His speech caused many Germans to question whether Americans actually share our understanding of the right balance between liberty and security. In the past, we celebrated the fact that both countries valued this balance, and there was huge solidarity with America after 9/11.
But the policy decisions of the Bush administration after the attacks — from waterboarding to Guantánamo — appalled Germans. We were shocked to see this mutual understanding disappear. Now we are not sure where Mr. Obama stands.
When courts and judges negotiate secretly, when direct data transfers occur without limits, when huge data storage rather than targeted pursuit of individuals becomes the norm, all sense of proportionality and accountability is lost.
While our respective security services still need to collaborate on both sides of the Atlantic to pursue and prevent organized crime and terrorism, it must be done in a way that strengthens civil liberties and does not reduce them. Although we would like to believe in the Mr. Obama we once knew, the trust and credibility he enjoyed in Germany have been undermined. The challenge we face is to once again find shared values, so that trust between our countries is restored.

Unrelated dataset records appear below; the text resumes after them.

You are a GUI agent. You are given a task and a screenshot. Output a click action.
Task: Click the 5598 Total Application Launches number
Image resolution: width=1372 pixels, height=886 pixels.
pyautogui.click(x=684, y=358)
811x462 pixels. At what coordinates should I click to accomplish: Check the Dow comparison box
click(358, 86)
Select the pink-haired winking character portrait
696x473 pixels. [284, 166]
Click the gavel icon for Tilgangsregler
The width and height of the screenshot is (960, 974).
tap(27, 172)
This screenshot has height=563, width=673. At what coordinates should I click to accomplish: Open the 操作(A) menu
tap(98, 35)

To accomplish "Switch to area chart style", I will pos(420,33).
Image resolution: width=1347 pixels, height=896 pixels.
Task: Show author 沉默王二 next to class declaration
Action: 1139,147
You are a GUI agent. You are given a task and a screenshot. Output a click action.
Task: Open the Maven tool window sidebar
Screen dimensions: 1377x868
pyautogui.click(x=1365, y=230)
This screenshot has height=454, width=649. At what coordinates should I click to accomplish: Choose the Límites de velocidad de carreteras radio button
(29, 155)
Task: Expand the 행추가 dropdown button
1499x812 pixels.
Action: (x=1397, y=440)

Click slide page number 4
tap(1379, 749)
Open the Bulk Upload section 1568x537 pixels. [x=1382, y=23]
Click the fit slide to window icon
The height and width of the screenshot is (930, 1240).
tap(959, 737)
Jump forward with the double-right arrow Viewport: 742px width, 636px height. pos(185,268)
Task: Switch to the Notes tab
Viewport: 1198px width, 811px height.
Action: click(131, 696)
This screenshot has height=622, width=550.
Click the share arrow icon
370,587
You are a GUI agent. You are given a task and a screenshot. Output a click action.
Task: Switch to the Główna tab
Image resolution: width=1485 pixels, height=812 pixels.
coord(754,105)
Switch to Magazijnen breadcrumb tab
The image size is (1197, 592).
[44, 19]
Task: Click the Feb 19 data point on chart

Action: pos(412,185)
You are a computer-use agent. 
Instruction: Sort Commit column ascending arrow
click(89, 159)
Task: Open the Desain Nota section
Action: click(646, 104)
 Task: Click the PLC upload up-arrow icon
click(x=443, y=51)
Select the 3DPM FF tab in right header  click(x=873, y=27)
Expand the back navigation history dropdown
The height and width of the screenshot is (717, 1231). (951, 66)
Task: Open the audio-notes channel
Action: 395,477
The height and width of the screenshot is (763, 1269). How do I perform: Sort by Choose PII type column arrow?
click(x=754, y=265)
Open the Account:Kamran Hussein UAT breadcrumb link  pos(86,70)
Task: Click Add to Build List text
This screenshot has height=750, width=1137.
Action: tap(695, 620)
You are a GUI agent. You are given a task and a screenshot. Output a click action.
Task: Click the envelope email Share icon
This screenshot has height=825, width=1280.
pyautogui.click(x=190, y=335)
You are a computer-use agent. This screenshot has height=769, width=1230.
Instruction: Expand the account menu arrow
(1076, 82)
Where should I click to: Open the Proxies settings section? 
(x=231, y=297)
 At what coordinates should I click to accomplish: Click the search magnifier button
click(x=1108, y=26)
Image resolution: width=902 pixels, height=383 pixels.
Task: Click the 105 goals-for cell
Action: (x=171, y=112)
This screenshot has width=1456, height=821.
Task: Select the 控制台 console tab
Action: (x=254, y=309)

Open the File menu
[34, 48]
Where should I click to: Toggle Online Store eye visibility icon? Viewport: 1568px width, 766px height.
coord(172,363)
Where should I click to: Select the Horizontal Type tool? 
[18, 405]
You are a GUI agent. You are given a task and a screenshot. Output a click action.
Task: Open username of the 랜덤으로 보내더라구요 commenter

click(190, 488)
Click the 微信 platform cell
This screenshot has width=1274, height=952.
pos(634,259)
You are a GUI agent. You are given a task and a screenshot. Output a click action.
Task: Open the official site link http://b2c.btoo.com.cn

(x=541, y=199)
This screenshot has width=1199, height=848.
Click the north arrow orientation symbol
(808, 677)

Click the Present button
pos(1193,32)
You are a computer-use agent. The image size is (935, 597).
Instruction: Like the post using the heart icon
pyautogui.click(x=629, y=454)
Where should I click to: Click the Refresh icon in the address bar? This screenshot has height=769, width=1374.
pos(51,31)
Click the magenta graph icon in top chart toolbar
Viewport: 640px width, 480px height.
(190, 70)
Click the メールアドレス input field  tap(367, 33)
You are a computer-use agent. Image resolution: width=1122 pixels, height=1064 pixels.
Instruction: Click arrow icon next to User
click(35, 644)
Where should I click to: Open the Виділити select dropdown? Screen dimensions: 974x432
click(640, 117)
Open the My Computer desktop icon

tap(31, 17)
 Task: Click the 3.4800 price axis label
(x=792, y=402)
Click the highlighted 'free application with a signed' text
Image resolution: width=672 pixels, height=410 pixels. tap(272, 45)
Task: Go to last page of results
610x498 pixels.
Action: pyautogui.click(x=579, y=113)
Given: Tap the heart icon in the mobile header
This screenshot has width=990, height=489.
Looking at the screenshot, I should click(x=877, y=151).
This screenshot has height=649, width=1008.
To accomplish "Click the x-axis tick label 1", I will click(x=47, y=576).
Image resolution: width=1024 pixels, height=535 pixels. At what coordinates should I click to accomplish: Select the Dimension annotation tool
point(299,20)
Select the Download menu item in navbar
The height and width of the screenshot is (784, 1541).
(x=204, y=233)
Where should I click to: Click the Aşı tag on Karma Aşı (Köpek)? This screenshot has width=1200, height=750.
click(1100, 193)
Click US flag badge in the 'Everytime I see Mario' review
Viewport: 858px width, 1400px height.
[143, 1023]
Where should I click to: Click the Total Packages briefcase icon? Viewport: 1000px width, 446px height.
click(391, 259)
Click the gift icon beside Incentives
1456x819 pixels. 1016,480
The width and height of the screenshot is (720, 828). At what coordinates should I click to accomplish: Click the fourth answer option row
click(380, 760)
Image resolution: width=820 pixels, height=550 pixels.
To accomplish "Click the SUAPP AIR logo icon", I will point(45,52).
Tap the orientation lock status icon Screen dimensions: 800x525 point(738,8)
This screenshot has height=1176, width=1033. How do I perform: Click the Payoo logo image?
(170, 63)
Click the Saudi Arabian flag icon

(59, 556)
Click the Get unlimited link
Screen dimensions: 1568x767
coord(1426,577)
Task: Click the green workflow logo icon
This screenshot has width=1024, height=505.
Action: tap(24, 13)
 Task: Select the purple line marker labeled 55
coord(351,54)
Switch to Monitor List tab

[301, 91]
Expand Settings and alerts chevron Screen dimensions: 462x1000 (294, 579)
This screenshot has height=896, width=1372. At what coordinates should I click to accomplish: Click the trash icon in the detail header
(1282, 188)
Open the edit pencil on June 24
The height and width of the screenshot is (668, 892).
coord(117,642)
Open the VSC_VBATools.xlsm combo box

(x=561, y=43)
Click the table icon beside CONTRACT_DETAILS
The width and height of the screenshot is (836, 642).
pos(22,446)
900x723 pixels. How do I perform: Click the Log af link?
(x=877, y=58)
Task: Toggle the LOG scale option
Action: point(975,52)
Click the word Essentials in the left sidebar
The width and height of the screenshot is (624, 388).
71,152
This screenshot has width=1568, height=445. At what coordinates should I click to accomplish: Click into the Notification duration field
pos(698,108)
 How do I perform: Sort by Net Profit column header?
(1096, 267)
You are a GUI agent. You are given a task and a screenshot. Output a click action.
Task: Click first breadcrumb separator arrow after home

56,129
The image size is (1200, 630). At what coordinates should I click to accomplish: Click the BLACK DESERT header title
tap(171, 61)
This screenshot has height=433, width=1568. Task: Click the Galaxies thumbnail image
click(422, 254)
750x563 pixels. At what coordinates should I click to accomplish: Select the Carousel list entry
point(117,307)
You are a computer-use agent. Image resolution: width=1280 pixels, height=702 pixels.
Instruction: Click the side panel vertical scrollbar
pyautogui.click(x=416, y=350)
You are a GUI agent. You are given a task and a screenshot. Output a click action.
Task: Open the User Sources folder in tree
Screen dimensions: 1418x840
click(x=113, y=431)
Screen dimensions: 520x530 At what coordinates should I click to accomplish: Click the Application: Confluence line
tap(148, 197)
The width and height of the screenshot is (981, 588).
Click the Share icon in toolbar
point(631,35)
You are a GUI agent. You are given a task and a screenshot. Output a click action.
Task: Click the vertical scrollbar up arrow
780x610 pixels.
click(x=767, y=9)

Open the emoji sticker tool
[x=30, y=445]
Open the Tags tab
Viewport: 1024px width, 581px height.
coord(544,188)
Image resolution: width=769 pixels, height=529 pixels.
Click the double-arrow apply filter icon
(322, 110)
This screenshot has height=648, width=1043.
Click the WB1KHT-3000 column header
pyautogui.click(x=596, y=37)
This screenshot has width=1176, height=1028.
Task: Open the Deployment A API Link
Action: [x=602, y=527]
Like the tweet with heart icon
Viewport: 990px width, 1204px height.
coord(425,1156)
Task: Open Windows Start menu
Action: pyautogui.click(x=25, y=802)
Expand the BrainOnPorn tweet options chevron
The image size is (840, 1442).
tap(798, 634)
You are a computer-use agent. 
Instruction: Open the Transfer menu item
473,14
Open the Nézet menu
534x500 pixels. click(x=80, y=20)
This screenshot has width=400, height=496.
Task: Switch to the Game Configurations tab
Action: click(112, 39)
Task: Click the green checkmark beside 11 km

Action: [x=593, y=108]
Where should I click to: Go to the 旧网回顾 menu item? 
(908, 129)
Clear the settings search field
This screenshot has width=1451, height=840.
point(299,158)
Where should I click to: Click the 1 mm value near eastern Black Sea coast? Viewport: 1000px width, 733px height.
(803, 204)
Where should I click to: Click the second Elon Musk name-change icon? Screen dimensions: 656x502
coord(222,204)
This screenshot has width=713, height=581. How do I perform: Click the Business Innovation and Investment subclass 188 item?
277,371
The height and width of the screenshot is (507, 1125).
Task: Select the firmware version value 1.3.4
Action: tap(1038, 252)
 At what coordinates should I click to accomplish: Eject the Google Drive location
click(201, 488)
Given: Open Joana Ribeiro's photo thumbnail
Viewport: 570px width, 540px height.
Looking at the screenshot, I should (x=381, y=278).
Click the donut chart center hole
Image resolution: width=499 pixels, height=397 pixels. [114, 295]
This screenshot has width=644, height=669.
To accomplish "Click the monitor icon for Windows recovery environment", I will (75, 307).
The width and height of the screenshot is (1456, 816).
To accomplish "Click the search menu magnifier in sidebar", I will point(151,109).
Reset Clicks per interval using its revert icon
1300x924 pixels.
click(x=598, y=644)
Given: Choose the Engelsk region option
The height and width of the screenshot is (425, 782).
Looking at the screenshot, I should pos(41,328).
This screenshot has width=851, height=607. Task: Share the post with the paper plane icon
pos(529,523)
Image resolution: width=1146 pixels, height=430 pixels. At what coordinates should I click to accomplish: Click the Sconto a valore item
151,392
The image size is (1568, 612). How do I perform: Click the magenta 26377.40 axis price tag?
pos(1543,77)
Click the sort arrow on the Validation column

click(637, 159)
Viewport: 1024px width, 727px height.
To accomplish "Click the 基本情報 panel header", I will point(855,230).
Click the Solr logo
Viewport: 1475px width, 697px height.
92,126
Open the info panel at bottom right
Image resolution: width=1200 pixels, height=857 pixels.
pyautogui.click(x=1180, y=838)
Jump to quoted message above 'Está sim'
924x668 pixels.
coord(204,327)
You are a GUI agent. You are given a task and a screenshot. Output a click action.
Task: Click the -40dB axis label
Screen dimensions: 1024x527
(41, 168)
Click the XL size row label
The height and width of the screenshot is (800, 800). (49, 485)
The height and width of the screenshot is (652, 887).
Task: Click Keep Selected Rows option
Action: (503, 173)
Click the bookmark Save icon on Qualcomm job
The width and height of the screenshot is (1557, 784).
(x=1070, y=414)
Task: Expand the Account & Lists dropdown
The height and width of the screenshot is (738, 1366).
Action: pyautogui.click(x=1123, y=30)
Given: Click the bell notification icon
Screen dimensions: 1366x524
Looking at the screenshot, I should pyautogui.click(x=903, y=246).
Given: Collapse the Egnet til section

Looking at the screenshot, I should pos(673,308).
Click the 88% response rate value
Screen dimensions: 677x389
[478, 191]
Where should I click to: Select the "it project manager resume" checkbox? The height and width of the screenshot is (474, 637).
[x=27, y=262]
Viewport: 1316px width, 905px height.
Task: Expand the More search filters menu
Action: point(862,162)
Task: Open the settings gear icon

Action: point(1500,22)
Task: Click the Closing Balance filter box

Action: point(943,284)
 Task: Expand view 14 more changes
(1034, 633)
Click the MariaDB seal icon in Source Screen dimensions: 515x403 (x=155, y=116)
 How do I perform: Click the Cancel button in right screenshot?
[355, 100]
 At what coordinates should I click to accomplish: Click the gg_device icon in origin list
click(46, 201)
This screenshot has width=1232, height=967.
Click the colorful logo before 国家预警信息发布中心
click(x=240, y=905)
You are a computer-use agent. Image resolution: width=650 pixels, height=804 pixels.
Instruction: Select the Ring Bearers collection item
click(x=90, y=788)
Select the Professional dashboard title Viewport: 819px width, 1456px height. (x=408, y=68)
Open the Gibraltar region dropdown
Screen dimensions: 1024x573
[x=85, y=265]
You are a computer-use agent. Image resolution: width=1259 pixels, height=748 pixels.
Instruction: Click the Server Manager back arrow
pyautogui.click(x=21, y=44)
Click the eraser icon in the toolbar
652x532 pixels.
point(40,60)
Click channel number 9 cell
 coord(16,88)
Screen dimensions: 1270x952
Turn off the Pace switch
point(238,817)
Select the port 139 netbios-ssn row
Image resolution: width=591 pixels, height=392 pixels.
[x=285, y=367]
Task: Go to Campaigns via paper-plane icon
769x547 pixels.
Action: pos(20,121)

Perhaps instead of including a quote from James Madison in his speech, arguing that “No nation could preserve its freedom in the midst of continual warfare,” Mr. Obama should have been reminded of the quote from another founding father, Benjamin Franklin, when he said, “They that can give up essential liberty to obtain a little temporary safety, deserve neither liberty nor safety.”
The other thing the author puts his finger on is President Obama trying to change the subject. "Even as a Green Party politician, I wasn’t impressed with Mr. Obama’s focus on fighting global warming. While his renewed enthusiasm is appreciated, it served as a distraction from the criticism he is currently facing for allowing invasive state surveillance."
Frankly, it is embarrassing to be schooled by the Germans, of all people, on personal privacy. But, yet, they learned from their experience during the Nazi era. When we were in Germany on our first tour (1967-1970) we ordered a second phone for our home on the economy, so it would be easier to talk to family in the States when we called. What we found was that picking up one phone cut off the other—when I asked the person at the Bundespost I was told it was for privacy reasons.
We need to further understand the privacy issues we face and then we need to fix the problems.
At the same time we need to ask how do we heal this rift with Europe, or is it not necessary?